» The exercise: Extract each line of the records that contains the string "screenshot". Case counts.

» Stored data:
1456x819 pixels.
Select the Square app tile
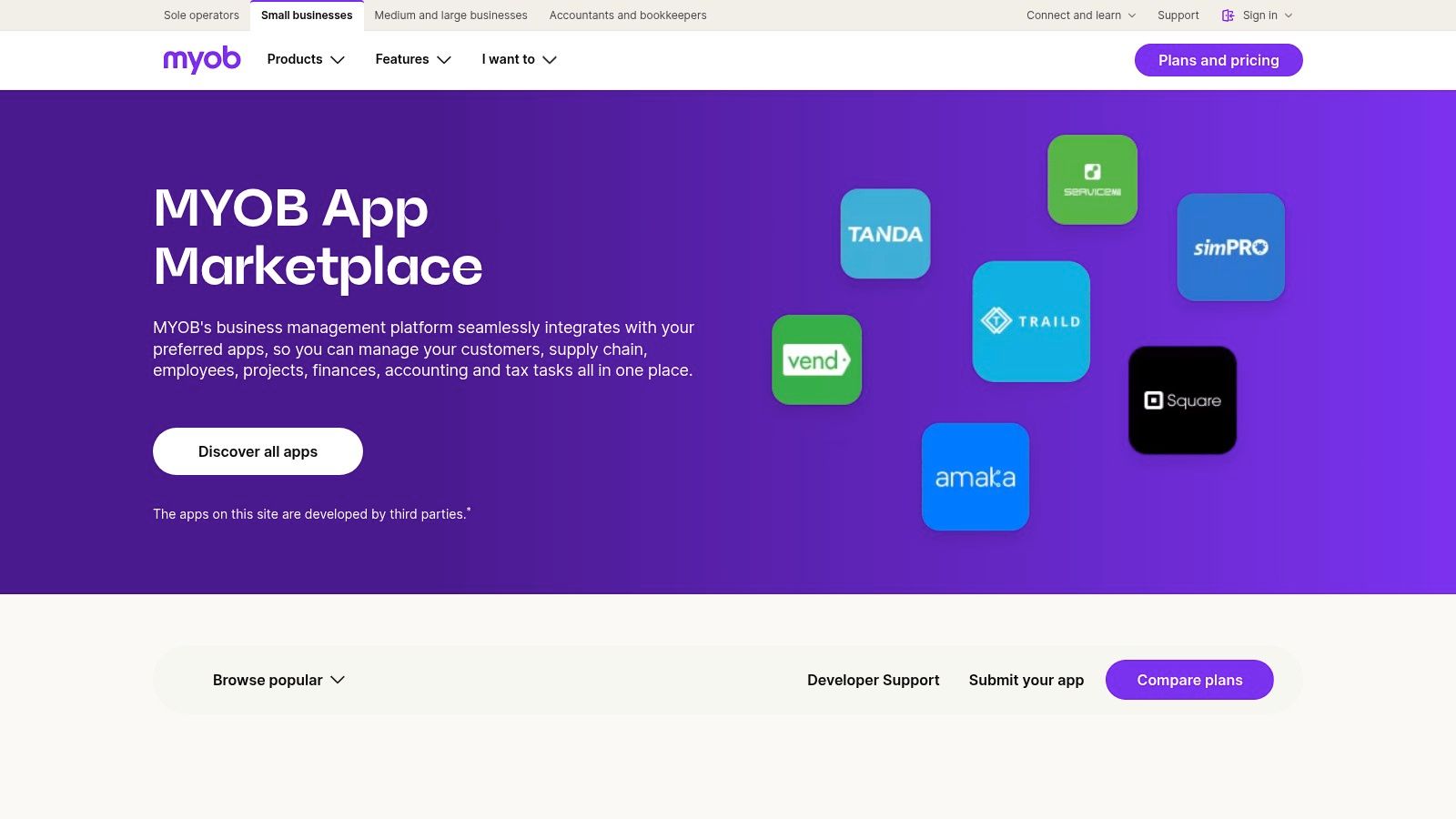(1182, 400)
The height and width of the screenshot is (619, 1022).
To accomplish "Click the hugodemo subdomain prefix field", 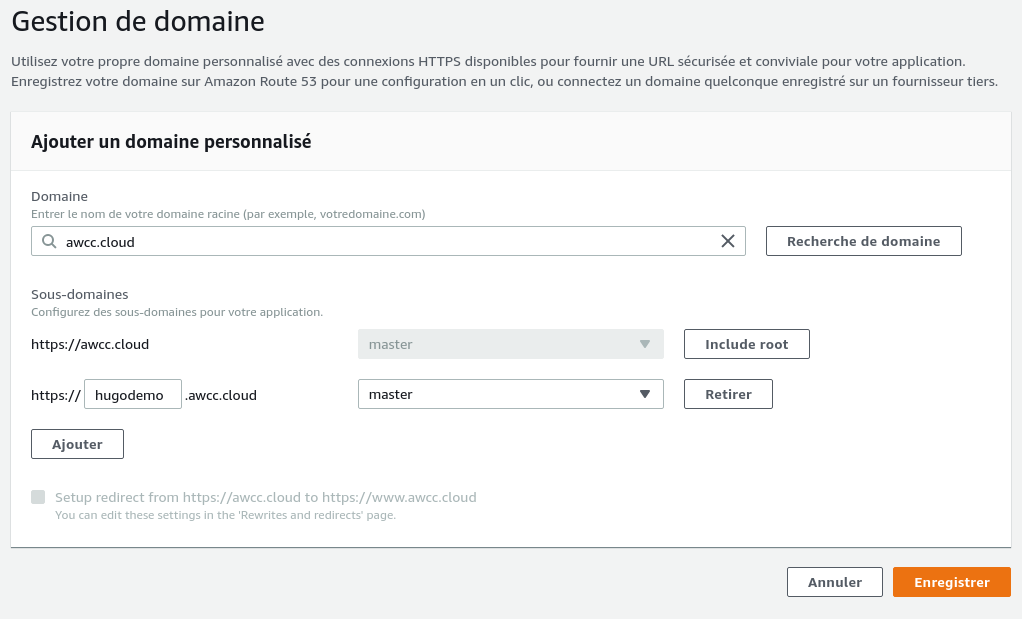I will (x=133, y=394).
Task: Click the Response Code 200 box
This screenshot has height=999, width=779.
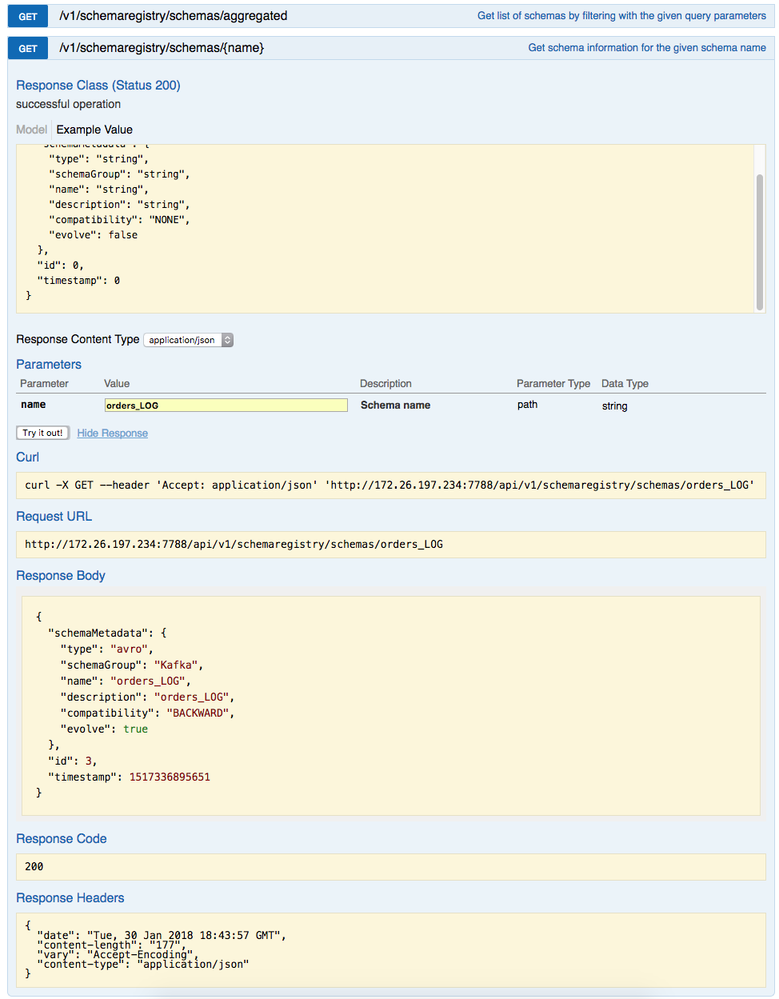Action: (x=390, y=866)
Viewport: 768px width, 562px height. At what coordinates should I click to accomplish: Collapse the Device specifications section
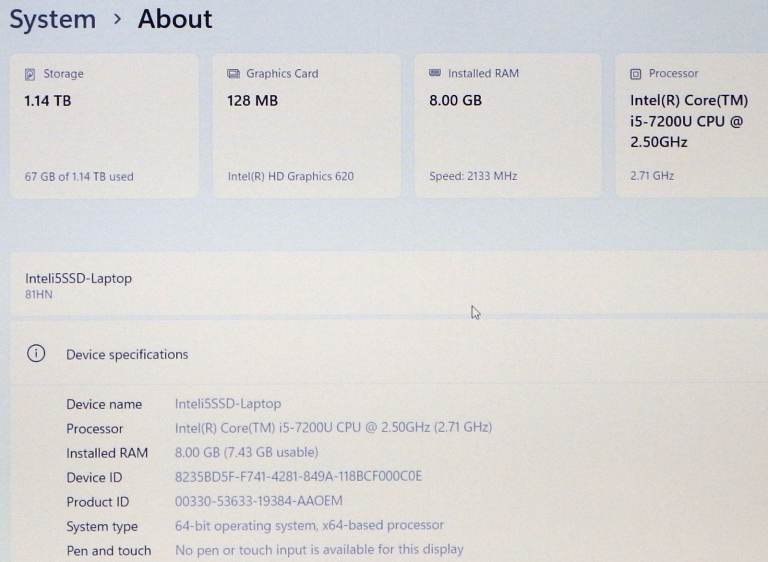(389, 354)
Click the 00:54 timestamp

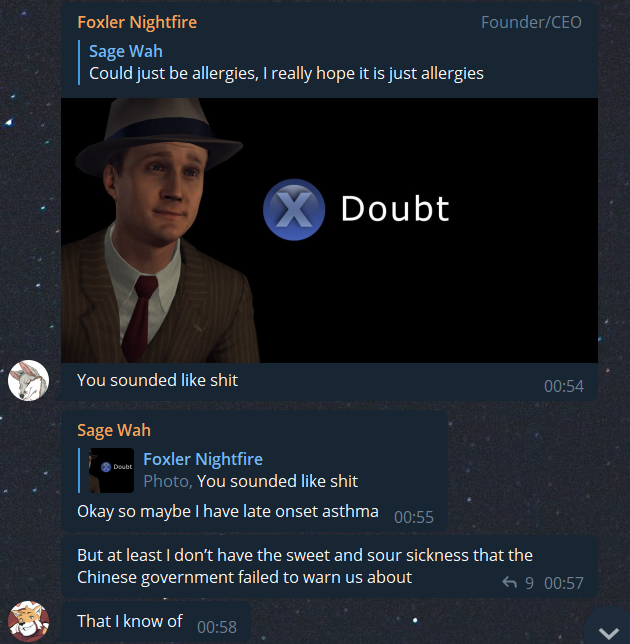coord(563,386)
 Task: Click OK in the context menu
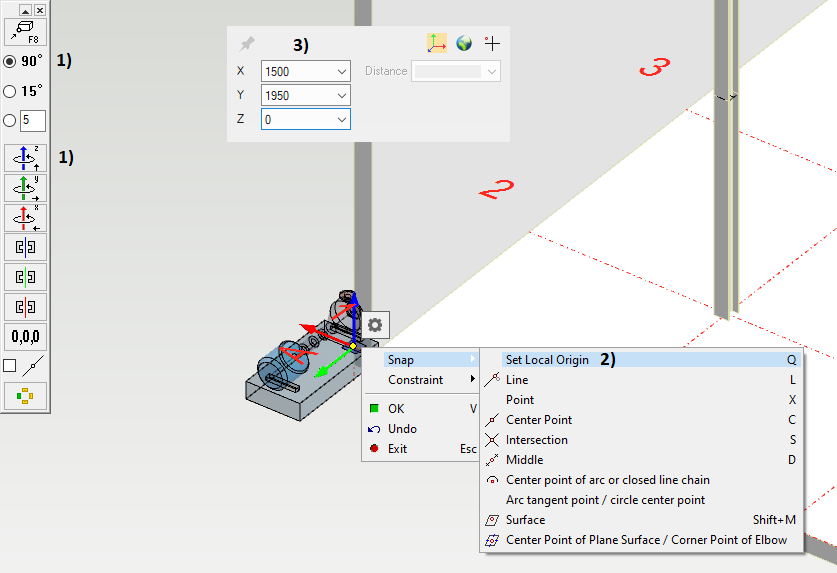(x=396, y=409)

» Correct answer:
The height and width of the screenshot is (619, 1022).
This screenshot has height=999, width=779.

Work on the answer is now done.